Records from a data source
************

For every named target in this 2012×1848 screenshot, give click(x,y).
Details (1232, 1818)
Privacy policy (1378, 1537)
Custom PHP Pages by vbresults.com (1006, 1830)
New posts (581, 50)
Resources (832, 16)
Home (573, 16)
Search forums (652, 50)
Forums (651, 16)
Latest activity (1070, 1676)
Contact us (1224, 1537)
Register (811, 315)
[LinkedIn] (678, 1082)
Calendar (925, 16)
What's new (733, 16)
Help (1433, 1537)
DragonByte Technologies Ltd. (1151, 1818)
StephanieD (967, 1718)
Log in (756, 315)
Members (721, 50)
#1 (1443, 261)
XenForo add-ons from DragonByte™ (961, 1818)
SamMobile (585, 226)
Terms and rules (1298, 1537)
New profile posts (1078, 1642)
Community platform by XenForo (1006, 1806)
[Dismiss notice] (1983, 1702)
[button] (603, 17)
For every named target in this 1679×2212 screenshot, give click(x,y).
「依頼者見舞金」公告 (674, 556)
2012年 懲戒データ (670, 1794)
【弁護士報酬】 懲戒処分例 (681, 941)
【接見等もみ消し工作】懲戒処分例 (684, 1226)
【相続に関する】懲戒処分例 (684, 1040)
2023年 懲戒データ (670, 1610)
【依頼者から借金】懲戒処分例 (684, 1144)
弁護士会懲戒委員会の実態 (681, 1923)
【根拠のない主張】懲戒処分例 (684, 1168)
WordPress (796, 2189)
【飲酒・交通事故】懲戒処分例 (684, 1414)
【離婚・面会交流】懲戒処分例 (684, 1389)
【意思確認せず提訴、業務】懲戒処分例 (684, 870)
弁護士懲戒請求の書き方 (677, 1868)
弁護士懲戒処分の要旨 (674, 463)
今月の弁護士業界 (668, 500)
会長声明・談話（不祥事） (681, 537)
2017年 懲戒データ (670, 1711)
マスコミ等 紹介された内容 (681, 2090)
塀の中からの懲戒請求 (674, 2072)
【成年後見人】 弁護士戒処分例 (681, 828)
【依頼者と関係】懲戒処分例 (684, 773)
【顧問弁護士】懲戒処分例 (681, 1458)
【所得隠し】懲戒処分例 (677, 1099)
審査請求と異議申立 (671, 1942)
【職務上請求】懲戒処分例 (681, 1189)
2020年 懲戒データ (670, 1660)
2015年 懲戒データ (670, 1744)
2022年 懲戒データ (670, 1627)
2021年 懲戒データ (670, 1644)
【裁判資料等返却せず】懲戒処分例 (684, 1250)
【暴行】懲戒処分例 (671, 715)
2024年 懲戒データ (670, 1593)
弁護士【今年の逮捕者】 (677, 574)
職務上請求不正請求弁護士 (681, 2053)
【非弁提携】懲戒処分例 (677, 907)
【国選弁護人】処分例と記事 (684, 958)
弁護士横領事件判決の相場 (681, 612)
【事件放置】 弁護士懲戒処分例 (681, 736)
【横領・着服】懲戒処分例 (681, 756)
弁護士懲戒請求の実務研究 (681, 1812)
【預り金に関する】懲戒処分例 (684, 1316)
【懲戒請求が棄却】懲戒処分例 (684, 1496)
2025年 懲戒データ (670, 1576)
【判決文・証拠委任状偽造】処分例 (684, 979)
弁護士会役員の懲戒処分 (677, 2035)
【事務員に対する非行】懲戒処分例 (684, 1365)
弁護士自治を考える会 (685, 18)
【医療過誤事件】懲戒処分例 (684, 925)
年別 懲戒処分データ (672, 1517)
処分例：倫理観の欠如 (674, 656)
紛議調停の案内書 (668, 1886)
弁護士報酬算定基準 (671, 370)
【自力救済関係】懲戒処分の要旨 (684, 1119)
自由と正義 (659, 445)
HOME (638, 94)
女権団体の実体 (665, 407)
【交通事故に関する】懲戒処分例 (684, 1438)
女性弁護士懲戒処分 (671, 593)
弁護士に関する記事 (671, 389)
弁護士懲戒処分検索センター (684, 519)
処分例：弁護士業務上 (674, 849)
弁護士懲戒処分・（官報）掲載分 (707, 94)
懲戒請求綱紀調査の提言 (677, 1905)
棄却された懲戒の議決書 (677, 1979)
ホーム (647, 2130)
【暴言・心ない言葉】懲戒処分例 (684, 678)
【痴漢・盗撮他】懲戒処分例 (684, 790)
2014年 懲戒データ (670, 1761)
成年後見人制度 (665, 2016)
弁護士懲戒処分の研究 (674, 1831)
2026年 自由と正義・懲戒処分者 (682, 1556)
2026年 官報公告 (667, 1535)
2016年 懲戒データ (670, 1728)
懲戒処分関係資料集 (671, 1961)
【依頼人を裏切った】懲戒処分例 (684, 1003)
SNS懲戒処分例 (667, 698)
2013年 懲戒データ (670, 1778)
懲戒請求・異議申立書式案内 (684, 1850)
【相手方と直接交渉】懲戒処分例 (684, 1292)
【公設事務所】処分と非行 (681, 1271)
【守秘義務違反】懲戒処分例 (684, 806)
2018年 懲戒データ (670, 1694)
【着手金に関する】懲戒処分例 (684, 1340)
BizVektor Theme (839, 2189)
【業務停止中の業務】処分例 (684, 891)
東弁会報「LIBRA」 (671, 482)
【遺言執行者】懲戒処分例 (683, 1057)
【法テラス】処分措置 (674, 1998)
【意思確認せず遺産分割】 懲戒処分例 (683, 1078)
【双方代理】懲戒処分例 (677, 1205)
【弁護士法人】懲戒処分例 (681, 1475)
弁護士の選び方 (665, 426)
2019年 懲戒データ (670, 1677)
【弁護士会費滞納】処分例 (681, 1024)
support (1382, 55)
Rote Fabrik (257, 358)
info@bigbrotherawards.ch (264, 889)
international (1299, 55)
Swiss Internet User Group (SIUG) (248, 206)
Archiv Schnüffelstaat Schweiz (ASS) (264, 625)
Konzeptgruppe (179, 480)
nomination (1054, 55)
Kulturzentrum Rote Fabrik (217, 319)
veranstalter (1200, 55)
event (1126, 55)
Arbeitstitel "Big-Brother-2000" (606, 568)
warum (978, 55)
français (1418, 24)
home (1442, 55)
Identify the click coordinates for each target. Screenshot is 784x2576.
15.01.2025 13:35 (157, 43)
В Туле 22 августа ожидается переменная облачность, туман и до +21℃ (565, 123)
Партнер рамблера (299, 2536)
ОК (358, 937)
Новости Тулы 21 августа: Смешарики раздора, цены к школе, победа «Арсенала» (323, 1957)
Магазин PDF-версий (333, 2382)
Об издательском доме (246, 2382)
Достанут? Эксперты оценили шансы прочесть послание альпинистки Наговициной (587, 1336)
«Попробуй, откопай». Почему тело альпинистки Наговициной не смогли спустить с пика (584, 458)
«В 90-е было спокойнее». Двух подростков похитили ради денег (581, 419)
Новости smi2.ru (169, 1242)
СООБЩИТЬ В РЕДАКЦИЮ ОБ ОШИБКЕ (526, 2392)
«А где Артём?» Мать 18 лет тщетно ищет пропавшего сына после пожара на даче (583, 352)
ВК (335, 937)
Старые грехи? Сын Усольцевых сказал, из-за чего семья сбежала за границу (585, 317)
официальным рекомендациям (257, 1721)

************

- **DESCRIPTION OF THE TASK**
Would you copy out exactly the lines above that start at the one containing "Terms and rules (1298, 1537)" and end at the one containing "成年後見人制度 (665, 2016)", inclusive?

- **SOLUTION TO THE PROBLEM**
Terms and rules (1298, 1537)
New profile posts (1078, 1642)
Community platform by XenForo (1006, 1806)
[Dismiss notice] (1983, 1702)
[button] (603, 17)
For every named target in this 1679×2212 screenshot, give click(x,y).
「依頼者見舞金」公告 (674, 556)
2012年 懲戒データ (670, 1794)
【弁護士報酬】 懲戒処分例 (681, 941)
【接見等もみ消し工作】懲戒処分例 (684, 1226)
【相続に関する】懲戒処分例 (684, 1040)
2023年 懲戒データ (670, 1610)
【依頼者から借金】懲戒処分例 (684, 1144)
弁護士会懲戒委員会の実態 (681, 1923)
【根拠のない主張】懲戒処分例 (684, 1168)
WordPress (796, 2189)
【飲酒・交通事故】懲戒処分例 (684, 1414)
【離婚・面会交流】懲戒処分例 (684, 1389)
【意思確認せず提訴、業務】懲戒処分例 (684, 870)
弁護士懲戒請求の書き方 (677, 1868)
弁護士懲戒処分の要旨 (674, 463)
今月の弁護士業界 (668, 500)
会長声明・談話（不祥事） (681, 537)
2017年 懲戒データ (670, 1711)
マスコミ等 紹介された内容 (681, 2090)
塀の中からの懲戒請求 (674, 2072)
【成年後見人】 弁護士戒処分例 (681, 828)
【依頼者と関係】懲戒処分例 (684, 773)
【顧問弁護士】懲戒処分例 (681, 1458)
【所得隠し】懲戒処分例 (677, 1099)
審査請求と異議申立 (671, 1942)
【職務上請求】懲戒処分例 (681, 1189)
2020年 懲戒データ (670, 1660)
2015年 懲戒データ (670, 1744)
2022年 懲戒データ (670, 1627)
2021年 懲戒データ (670, 1644)
【裁判資料等返却せず】懲戒処分例 (684, 1250)
【暴行】懲戒処分例 (671, 715)
2024年 懲戒データ (670, 1593)
弁護士【今年の逮捕者】 (677, 574)
職務上請求不正請求弁護士 (681, 2053)
【非弁提携】懲戒処分例 (677, 907)
【国選弁護人】処分例と記事 (684, 958)
弁護士横領事件判決の相場 (681, 612)
【事件放置】 弁護士懲戒処分例 (681, 736)
【横領・着服】懲戒処分例 (681, 756)
弁護士懲戒請求の実務研究 (681, 1812)
【預り金に関する】懲戒処分例 (684, 1316)
【懲戒請求が棄却】懲戒処分例 (684, 1496)
2025年 懲戒データ (670, 1576)
【判決文・証拠委任状偽造】処分例 (684, 979)
弁護士会役員の懲戒処分 (677, 2035)
【事務員に対する非行】懲戒処分例 (684, 1365)
弁護士自治を考える会 (685, 18)
【医療過誤事件】懲戒処分例 (684, 925)
年別 懲戒処分データ (672, 1517)
処分例：倫理観の欠如 (674, 656)
紛議調停の案内書 (668, 1886)
弁護士報酬算定基準 (671, 370)
【自力救済関係】懲戒処分の要旨 (684, 1119)
自由と正義 (659, 445)
HOME (638, 94)
女権団体の実体 (665, 407)
【交通事故に関する】懲戒処分例 (684, 1438)
女性弁護士懲戒処分 (671, 593)
弁護士に関する記事 (671, 389)
弁護士懲戒処分検索センター (684, 519)
処分例：弁護士業務上 (674, 849)
弁護士懲戒処分・（官報）掲載分 (707, 94)
懲戒請求綱紀調査の提言 (677, 1905)
棄却された懲戒の議決書 (677, 1979)
ホーム (647, 2130)
【暴言・心ない言葉】懲戒処分例 (684, 678)
【痴漢・盗撮他】懲戒処分例 (684, 790)
2014年 懲戒データ (670, 1761)
成年後見人制度 (665, 2016)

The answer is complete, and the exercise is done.